Single Image Super-Resolution – A Quantitative Comparison

DOI : 10.17577/IJERTV4IS050888

Download Full-Text PDF Cite this Publication

Text Only Version

Single Image Super-Resolution – A Quantitative Comparison

Lisha P P

Department of Computer Engineering, Model Engineering College, Thrikakkara, Kochi, Kerala.

Jayasree V K

Department of Electronics Engineering, Model Engineering College, Thrikakkara, Kochi, Kerala

Abstract Super-resolution (SR) techniques generates high resolution (HR) image from low resolution (LR) images. Since HR image contains more information than LR image, it is severely demanding for all applications of image analysis. High resolution images improves the pictorial information for both human and automatic machine perception. This paper presents a comparison on well-known techniques of super resolution.
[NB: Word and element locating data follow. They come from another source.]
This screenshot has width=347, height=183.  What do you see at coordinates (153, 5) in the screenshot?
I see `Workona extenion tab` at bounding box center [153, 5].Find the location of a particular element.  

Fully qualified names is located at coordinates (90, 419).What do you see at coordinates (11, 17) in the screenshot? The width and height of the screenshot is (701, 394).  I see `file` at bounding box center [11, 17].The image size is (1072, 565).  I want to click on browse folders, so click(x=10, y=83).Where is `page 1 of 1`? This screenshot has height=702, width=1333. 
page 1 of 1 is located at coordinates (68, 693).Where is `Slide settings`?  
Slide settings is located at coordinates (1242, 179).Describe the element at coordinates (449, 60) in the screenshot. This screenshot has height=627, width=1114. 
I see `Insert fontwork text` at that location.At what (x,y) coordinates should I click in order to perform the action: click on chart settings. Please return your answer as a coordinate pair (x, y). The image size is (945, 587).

Performance of the algorithms are evaluated by means of objective image quality criteria like Peak Signal to Ratio (PSNR), Structural Similarity Index (SSIM) and Maximum Difference (MD). From the analysis we have found that learning based algorithm using sparse dictionary performs better.

Keywords High resolution; Interpolation; Low resolution; Sparse Dictionary; Super resolution.

  1. INTRODUCTION

    Resolution enhancement is one of the most desirable terms in image processing. It gives more information to human interaction. Super- resolution technique is used for acquiring a high resolution image from observed low resolution images. Image resolution is defined as smallest measurable detail in visual representation. The resolution of a digital image can be expressed in many different ways like spatial, temporal, spectral or radiometric resolution. In this paper special emphasis is given to spatial resolution.

    Spatial or pixel resolution is defined as spacing of pixels in an image and it is measured in terms of number of column pixels with number of row pixels. Since 1970's CCD and CMOS image sensors are being widely used in digital cameras. Number of sensor elements in camera decides the resolution of the camera. A camera with with less number of sensor elements generates LR images. One solution to increase spatial resolution is to decrease the pixel size of the sensors, but it produces shot noise because the availability of light decreases. Another method to increase the resolution is to increase the sensor chip size, but it leads to increase in capacitance which is not desirable. So a cost effective method for increasing spatial resolution is required to overcome the limitations of sensors and lens manufacturing technology. As cost incurred for software implementation is low compared to that of hardware techniques, super resolution techniques are becoming more and more popular these days.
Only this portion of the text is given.